Reading binary file... Done reading... OK, file closed.


With the data successfully read, let's store it.

In [23]:

print("Writing binary file...", end=" ")
towrite = "data/MNIST/X_tr.dat"
with open(towrite, mode="bw") as g_bin:
    data_X.tofile(g_bin)
print("OK.")


Writing binary file... OK.


In [24]:

print(towrite)


X_tr.dat


Now, try reading this file, and compare with the original data.
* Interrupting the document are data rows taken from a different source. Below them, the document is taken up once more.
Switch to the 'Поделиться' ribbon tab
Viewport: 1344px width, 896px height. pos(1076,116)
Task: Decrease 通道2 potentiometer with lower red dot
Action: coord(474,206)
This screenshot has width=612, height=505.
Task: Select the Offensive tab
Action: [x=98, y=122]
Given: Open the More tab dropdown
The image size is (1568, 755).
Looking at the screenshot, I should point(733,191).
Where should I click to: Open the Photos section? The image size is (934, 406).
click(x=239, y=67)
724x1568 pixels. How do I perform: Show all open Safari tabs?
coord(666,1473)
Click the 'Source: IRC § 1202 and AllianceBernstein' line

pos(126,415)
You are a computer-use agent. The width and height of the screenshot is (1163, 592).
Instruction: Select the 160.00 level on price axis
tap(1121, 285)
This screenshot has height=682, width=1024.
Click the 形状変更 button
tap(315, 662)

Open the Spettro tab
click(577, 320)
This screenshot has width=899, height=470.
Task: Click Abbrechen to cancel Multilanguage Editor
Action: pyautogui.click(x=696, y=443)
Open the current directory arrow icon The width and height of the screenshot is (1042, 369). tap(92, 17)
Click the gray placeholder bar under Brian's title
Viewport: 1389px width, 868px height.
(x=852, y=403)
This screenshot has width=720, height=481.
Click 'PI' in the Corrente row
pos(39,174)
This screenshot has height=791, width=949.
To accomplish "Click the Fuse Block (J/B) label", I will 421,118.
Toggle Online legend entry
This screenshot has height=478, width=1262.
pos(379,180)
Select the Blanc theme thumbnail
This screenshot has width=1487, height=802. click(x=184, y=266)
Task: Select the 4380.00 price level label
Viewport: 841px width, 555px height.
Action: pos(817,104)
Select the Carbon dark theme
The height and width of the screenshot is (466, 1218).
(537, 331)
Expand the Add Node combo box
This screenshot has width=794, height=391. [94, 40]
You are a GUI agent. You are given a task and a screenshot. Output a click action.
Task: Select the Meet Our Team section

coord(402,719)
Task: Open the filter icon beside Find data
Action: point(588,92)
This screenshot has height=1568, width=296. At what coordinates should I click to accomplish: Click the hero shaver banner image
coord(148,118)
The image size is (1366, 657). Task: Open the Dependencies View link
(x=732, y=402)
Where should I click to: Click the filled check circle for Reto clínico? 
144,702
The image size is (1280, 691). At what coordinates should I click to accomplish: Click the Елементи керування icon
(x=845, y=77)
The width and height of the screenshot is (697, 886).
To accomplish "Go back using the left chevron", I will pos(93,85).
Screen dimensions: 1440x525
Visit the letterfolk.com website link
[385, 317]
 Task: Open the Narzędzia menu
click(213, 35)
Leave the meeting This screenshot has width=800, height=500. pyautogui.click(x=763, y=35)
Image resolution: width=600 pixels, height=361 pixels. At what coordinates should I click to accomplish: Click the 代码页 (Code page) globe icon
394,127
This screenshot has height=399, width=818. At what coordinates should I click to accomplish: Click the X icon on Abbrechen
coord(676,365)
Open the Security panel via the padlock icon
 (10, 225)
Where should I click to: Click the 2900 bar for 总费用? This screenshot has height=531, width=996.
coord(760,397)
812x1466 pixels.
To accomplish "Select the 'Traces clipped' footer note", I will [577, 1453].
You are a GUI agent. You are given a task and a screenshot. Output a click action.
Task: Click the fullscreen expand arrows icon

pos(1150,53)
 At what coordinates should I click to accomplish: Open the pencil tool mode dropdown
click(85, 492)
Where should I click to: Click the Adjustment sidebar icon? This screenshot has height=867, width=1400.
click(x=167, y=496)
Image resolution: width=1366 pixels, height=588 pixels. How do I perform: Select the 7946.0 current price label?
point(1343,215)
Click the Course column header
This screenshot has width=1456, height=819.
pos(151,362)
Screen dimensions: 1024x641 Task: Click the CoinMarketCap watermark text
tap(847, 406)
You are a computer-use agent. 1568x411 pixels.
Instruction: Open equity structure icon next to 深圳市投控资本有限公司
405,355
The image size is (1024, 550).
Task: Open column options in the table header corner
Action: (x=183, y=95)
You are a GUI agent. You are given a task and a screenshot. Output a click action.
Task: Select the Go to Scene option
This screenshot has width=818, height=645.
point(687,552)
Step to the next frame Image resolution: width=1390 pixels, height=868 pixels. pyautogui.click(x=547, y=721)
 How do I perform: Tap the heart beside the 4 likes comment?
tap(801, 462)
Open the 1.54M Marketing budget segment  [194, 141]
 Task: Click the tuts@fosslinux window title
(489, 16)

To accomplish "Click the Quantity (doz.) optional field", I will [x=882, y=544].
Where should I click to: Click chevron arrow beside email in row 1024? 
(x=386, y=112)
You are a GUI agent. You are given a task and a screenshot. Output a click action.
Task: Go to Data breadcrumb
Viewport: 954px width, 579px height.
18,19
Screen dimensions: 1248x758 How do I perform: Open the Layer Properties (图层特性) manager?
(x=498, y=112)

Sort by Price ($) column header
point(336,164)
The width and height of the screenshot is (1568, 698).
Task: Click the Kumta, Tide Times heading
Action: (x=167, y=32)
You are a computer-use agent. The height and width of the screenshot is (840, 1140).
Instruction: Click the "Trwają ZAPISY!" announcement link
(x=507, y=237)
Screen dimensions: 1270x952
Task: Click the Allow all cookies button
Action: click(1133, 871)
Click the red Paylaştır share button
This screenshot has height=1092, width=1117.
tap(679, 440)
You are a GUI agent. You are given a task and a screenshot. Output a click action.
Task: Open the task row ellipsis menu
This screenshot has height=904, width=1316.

There should be no errors in reconstruction, and clearly reading from the Python-format binary file is *much* faster than reading from the IDX file one byte at a time.

In [25]:

with open(towrite, mode="br") as g_bin:
    data_X_check = np.fromfile(g_bin, dtype=np.uint8)
print("OK.")

print("Taking difference of data_X_check and data_X:")
print("Difference =", np.linalg.norm(data_X_check-data_X))


OK.
Taking difference of data_X_check and data_X:
Difference = 0.0


### Exercises:

1. Do the same process for `X_te`, `y_tr`, and `y_te`, saving their respective `.dat` files on disk (written in code examples below).

### End of lesson: paste any routines to be re-used in the `scripts/MNIST.py` file.